Reduced the memory footprint of send_pictures and sd_api_pictures by scaling the images in the chat to 300 pixels max-side wise. (The user already has the original in case of the sent picture and there's an option to save the SD generation).
This should fix history growing annoyingly large with multiple pictures present
---
extensions/elevenlabs_tts/script.py | 14 ++++++--------
extensions/sd_api_pictures/script.py | 26 ++++++++++++++++----------
extensions/send_pictures/script.py | 13 ++++++++++++-
extensions/silero_tts/script.py | 13 +++++--------
4 files changed, 39 insertions(+), 27 deletions(-)

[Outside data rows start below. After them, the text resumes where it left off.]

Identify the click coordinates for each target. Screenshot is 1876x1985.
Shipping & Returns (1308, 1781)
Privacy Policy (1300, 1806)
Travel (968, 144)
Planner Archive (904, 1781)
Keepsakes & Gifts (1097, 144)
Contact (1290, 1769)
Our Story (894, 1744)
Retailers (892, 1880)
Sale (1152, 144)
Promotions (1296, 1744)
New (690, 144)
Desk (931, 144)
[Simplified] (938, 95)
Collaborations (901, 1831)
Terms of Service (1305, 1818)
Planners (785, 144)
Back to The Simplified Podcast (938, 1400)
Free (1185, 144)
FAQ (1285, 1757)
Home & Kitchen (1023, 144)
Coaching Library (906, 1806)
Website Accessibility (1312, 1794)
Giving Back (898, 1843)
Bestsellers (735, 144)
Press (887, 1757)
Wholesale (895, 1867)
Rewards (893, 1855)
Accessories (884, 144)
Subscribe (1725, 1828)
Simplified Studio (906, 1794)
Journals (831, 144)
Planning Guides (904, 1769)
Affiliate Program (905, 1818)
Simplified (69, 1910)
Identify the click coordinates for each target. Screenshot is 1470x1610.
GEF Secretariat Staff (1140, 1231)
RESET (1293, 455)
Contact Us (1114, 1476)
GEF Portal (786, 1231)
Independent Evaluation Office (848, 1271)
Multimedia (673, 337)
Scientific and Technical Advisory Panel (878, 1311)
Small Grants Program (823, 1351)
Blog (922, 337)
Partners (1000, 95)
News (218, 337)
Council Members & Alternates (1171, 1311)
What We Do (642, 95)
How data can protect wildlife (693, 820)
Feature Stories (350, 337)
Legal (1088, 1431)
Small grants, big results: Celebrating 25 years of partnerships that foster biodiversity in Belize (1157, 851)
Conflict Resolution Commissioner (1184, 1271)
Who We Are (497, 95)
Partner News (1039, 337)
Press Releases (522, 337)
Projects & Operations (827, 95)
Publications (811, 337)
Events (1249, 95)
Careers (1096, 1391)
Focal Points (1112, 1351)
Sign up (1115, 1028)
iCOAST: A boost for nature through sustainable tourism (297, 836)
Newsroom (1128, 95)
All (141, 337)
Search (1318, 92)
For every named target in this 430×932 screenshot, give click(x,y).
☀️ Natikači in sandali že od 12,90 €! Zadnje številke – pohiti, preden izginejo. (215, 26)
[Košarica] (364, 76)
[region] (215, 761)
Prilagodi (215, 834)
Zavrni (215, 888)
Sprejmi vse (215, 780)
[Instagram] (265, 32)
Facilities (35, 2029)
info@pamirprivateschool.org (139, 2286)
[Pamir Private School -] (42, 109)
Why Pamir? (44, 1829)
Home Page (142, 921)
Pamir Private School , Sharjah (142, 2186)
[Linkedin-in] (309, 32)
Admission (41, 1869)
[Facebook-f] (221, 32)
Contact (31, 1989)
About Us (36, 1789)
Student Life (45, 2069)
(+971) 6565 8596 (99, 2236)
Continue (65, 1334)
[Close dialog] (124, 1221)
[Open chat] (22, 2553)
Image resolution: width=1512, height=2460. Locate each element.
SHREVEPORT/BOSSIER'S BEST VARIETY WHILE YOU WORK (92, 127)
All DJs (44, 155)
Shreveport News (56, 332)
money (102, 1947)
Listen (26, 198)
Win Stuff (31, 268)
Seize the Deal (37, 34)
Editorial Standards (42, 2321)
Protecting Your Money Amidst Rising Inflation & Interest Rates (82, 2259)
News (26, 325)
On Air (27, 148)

diff --git a/extensions/elevenlabs_tts/script.py b/extensions/elevenlabs_tts/script.py
index 7339cc73..cee64c06 100644
--- a/extensions/elevenlabs_tts/script.py
+++ b/extensions/elevenlabs_tts/script.py
@@ -4,6 +4,8 @@ import gradio as gr
from elevenlabslib import ElevenLabsUser
from elevenlabslib.helpers import save_bytes_to_path
+import re
+
import modules.shared as shared
params = {
@@ -52,14 +54,10 @@ def refresh_voices():
return
def remove_surrounded_chars(string):
- new_string = ""
- in_star = False
- for char in string:
- if char == '*':
- in_star = not in_star
- elif not in_star:
- new_string += char
- return new_string
+ # regexp is way faster than repeated string concatenation!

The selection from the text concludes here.